» **What the exercise asks**:
Below are records; quote them exactly from the first line through the line that contains "You are a computer-use agent. Viewport: 1568px".
Data to examine: Begin
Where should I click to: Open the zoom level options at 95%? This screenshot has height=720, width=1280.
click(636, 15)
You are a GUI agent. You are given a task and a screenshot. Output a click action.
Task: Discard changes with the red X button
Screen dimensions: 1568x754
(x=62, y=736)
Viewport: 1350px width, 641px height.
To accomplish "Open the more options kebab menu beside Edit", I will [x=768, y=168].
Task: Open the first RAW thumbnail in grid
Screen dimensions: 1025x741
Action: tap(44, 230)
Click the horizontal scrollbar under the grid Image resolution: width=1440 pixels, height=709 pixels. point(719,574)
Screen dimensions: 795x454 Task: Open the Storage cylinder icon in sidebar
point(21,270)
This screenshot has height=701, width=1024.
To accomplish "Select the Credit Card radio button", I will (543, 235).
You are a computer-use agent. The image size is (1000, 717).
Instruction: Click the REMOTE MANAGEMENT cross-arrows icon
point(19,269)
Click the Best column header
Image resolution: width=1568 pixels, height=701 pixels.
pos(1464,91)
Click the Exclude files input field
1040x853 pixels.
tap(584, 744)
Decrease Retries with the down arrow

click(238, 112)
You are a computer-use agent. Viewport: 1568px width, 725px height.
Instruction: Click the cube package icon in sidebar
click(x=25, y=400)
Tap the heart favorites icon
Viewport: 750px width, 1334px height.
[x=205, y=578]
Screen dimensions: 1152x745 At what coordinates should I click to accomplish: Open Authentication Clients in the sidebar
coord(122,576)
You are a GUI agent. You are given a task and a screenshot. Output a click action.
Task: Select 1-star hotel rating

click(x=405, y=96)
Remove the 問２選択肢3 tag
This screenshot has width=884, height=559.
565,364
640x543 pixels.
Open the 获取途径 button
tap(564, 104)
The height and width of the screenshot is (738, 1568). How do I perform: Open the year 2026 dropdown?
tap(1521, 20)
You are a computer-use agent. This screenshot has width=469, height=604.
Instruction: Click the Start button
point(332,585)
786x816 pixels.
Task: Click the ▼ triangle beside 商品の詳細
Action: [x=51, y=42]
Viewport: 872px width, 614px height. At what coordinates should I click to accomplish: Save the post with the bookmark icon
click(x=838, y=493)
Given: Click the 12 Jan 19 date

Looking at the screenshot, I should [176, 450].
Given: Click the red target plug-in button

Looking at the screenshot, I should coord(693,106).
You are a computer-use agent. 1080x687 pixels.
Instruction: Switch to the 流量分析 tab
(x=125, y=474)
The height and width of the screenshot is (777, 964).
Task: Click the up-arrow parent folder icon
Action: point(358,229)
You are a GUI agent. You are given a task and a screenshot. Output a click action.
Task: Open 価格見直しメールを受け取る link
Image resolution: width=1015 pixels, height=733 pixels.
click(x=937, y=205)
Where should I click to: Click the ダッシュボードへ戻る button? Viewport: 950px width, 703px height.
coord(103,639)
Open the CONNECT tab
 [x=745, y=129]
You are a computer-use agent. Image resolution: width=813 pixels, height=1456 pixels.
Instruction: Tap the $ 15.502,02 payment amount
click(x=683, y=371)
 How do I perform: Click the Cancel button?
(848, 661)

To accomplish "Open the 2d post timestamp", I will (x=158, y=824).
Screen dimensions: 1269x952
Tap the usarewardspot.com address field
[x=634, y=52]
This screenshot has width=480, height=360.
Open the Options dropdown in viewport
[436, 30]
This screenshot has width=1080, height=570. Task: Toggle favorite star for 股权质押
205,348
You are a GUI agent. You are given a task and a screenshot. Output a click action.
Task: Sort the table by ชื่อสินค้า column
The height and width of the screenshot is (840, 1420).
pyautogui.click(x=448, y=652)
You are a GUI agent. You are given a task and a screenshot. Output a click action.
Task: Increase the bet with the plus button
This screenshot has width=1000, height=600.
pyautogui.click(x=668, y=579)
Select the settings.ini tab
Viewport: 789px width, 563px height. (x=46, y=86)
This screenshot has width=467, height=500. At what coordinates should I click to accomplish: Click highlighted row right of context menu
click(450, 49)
Data to examine: End
» **Task result**:
Where should I click to: Open the zoom level options at 95%? This screenshot has height=720, width=1280.
click(636, 15)
You are a GUI agent. You are given a task and a screenshot. Output a click action.
Task: Discard changes with the red X button
Screen dimensions: 1568x754
(x=62, y=736)
Viewport: 1350px width, 641px height.
To accomplish "Open the more options kebab menu beside Edit", I will [x=768, y=168].
Task: Open the first RAW thumbnail in grid
Screen dimensions: 1025x741
Action: tap(44, 230)
Click the horizontal scrollbar under the grid Image resolution: width=1440 pixels, height=709 pixels. point(719,574)
Screen dimensions: 795x454 Task: Open the Storage cylinder icon in sidebar
point(21,270)
This screenshot has height=701, width=1024.
To accomplish "Select the Credit Card radio button", I will (543, 235).
You are a computer-use agent. The image size is (1000, 717).
Instruction: Click the REMOTE MANAGEMENT cross-arrows icon
point(19,269)
Click the Best column header
Image resolution: width=1568 pixels, height=701 pixels.
pos(1464,91)
Click the Exclude files input field
1040x853 pixels.
tap(584, 744)
Decrease Retries with the down arrow

click(238, 112)
You are a computer-use agent. Viewport: 1568px width, 725px height.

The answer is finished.